Defense is the question with Pete Alonso, John Eshleman of 2080 Baseball rates Alonso as having an average ability in his fielding and throwing, giving him a rating of 50 out of 80 in the scouting scale. Eshleman explains that Alonso “Compensates for below-average lateral mobility and stiff fielding actions with plus hands. Will cost outs on dirt, save outs with scooping ability at the bag. With age, good enough to stick at fringe-average.” He also explains that Alonso’s arm has the “Accuracy and strength to make solid DP throw to 2nd; makes throw across the diamond on line.” Alonso has heard the critics and has worked tirelessly over the offseason and early in spring training to bring his glove up.

The Spotlight

Pete Alonso is not afraid of the big moments; in fact, he has relished in them. Alonso played in a variety of intriguing games throughout the 2018 season, and he was always sure to put on the show. During the Futures game that is held every all-star break, featuring some of the highest rated up and coming prospects in the minor leagues, Alonso rose to the occasion. Batting in the bottom of the 7th, against Phillies top Prospect Adonis Medina, Alonso hit a mammoth home run traveling 415 feet, at 113.6 mph. What was impressive about this shot, was that it elevated to a 46-degree angle, which usually results in high fly balls. Alonso was able to hit it with an exit velocity that it still was able to carry out of the stadium with the angle trajectory it took. This home run was the second hardest hit home run behind Yoenis Cespedes at 155.1mph tracked by Statcast™.

2018 AFL All Star Game

In the 2018 Arizona Fall League All-Star Game, Alonso’s power was on display yet again. This time, facing Blue Jays Prospect Nate Pearson. Alonso took an 0-1 fastball deep to right center over the wall, traveling over 400 feet. Again being seen on an MLB Network broadcast, Alonso delivered.  What was most impressive with this homerun was that it came off a 103mph fastball. According to William Boor of, Statcast™ technology wasn’t being used in Surprise Stadium, but with the radar gun regestering 103mph on the Pearson pitch, it would have been the fastest pitch that was hit for a homerun, over Rafael Devers homerun off Aroldis Champman’s 102.8mph fastball in August 2017.

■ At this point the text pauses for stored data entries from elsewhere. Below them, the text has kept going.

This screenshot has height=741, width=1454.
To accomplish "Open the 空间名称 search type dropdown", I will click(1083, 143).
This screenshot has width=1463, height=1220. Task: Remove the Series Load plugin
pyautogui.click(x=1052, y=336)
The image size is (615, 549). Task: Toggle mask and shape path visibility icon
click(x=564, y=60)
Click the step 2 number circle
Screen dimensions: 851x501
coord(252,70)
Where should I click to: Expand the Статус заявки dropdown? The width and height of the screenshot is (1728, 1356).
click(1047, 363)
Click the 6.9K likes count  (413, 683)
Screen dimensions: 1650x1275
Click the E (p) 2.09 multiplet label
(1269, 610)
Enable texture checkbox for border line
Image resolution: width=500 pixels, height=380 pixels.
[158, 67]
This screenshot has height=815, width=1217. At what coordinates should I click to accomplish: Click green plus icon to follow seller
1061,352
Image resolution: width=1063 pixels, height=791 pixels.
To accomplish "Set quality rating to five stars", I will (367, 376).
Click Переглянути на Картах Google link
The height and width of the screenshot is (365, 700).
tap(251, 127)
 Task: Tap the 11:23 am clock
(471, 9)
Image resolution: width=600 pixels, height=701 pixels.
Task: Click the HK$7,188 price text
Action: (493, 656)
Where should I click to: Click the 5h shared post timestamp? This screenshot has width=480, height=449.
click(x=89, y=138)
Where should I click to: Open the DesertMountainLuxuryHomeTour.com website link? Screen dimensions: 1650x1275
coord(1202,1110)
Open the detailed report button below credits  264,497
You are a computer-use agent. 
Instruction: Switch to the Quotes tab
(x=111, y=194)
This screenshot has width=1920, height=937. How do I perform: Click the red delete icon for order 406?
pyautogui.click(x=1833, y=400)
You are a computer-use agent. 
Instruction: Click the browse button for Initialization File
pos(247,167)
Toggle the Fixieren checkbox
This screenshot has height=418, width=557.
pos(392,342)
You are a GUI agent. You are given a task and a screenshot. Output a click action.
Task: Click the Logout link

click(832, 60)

Peter Alonso capped his power-filled 2018 season by closing Cashman Field with a walk-off 2-run homerun to end the season. What made it more significant was that Cashman field, The Las Vegas 51’s home stadium would be closing its partnership with the Mets, the nickname 51’s, and would be closing its doors after 36 minor-league seasons for a new ballpark. Following the game Alonso said “Coming here, this is the last game here, I mean there’s been a lot of baseball played here and to hit the last home run here, it’s super special.” Alonso again, playing in a meaningful game, took the plate and let his bat create a special moment.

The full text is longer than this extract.